Para muchas y muchos la celebración de la resurrección nos alegra tanto que hasta cierto punto dejamos de lado a un personaje de gran importancia en este acontecimiento. María, nuestra madre, nos alegramos tanto de ver a su hijo vivo en medio de nosotros que descuidamos que Ella también es parte de esa gloriosa resurrección. Ella como cualquier otra madre fue la única – me atrevo a decir - que creyó plenamente en que su hijo vencería a la muerte, y como santa humilde que es también guardo todo esto en su corazón a pesar del sufrimiento que embargo su ser de Madre
A los apóstoles les había costado mucho aceptar la muerte del Maestro. Pedro le dirá a Jesús, cuando les anuncia su pasión: “Señor, eso a ti no puede sucederte”. Por eso, cuando llegaron los azotes y la muerte violenta del Señor, los apóstoles se dispersaron y se quedaron muy tristes porque no se habían cumplido sus expectativas. No habían entendido que la muerte era el camino para la resurrección ni habían comprendido aquellas palabras que el Maestro les había dirigido a ellos y que hoy nos dirige a todos nosotros: “El que quiera ser discípulo mío, tome su cruz y sígame”. Cuando Jesucristo se les aparece después de su resurrección, les muestra las heridas de los clavos y come con ellos, se les caerá la venda de los ojos y entenderán todas las Escrituras. Inmediatamente, animados por el Espíritu, saldrán hasta los confines de la tierra, proclamando la resurrección del Señor y anunciando su salvación.

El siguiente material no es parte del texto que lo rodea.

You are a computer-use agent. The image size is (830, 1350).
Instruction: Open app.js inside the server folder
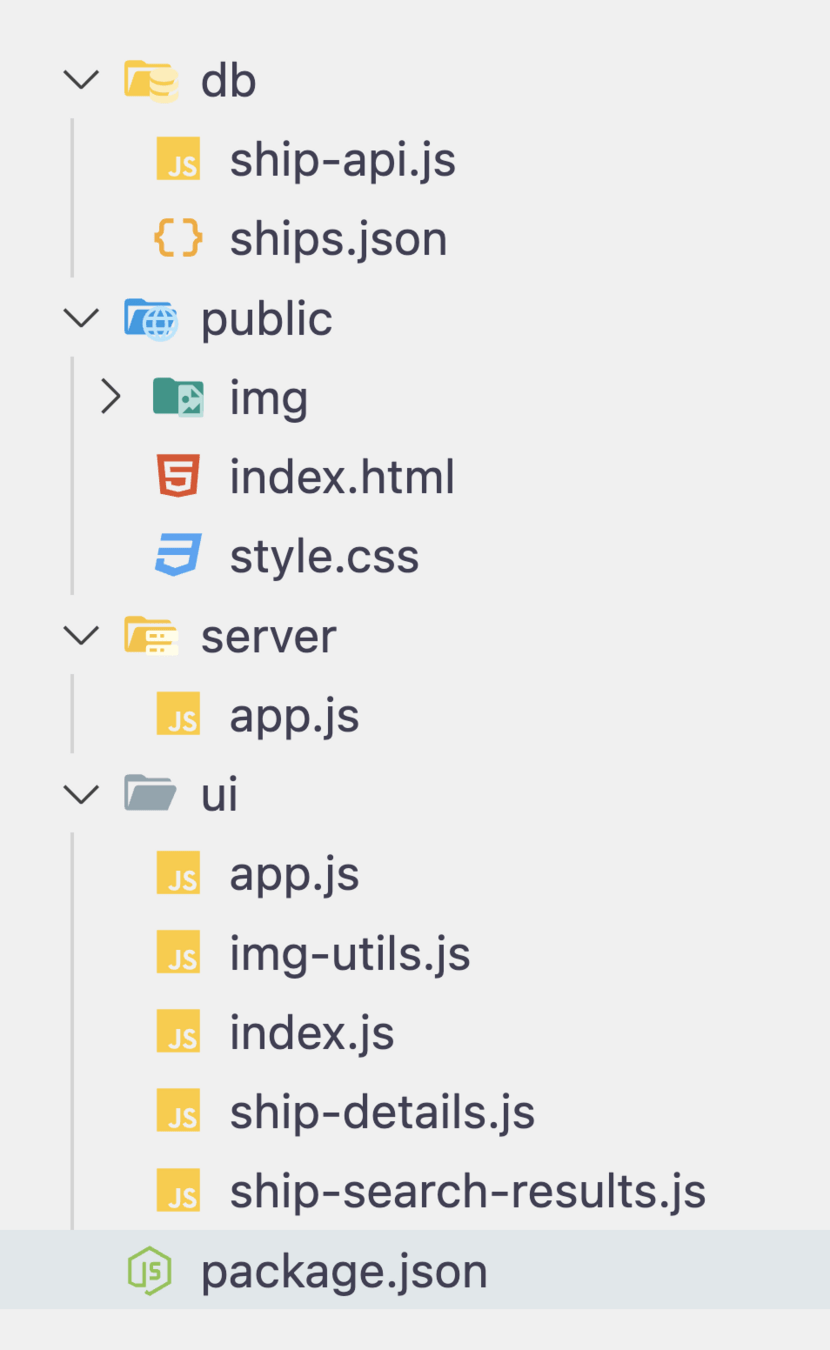[x=294, y=716]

En medio de estos acontecimientos, como no podía ser de otra forma, aparece María, la madre de Jesús y la madre la Iglesia. Ella, junto al discípulo amado, con el corazón traspasado de dolor, se mantiene firme al lado de su Hijo. A lo largo de su vida ora, calla y responde a Dios con el “hágase” de la confianza. En contraposición a la fe débil de los apóstoles, María tiene una fe madura y probada. Desde el momento de la anunciación había dado un “Sí” definitivo e incondicional a Dios y por eso espera y confía que el Padre no abandonará para siempre a su Hijo bajo el poder de la muerte. Junto a la cruz su fe y el “Sí” a Dios alcanzan la más alta expresión. Con esa misma fe acoge el último encargo de Jesús, realizado desde la cruz. Debía cuidar de Juan, el discípulo amado, y de todos los que creyesen en su Hijo hasta el final de los tiempos. Desde entonces, todos los cristianos encontramos en Ella el signo luminoso de la esperanza y la vivencia plena del misterio pascual. Con entrañas de Madre, María comienza a cumplir la misión confiada acompañando y orando con los apóstoles el día de Pentecostés. Luego, como nos dice el libro de los Hechos de los Apóstoles, seguirá presente en los primeros pasos de la comunidad cristiana. En comunión con los primeros cristianos, se reúne para la oración en común y para la fracción del pan. Asunta al cielo, María continúa intercediendo ante su Hijo por todos los miembros de la Iglesia hasta que lleguen a la patria celestial. San Clemente de Alejandría dice que “María llama hacia sí a sus pequeños y los alimenta con esa leche santa que es la palabra destinada a los niños recién nacidos”. A nosotros, como a los apóstoles, nos cuesta asumir la cruz, nos resistimos a cargar con la incomprensión, con el desprecio, con las críticas de nuestros hermanos. En cuanto aparecen las dificultades en el camino de la vida, brota en nosotros la resistencia y la rebeldía. En ocasiones, podemos experimentar también la tentación de rechazar a Dios porque nuestra fe es aún débil. Pero no tengamos miedo. Pidamos ayuda a la Madre y recibámosla en nuestra casa, como cosa propia, al igual que hizo el discípulo amado. No nos asustemos por nuestra debilidad y por nuestras pocas fuerzas para llevar la cruz. La Santísima Virgen vela por nosotros, nos protege con amor de Madre y nos muestra a su Hijo glorioso para que Él sostenga nuestra esperanza y fortalezca nuestra fe.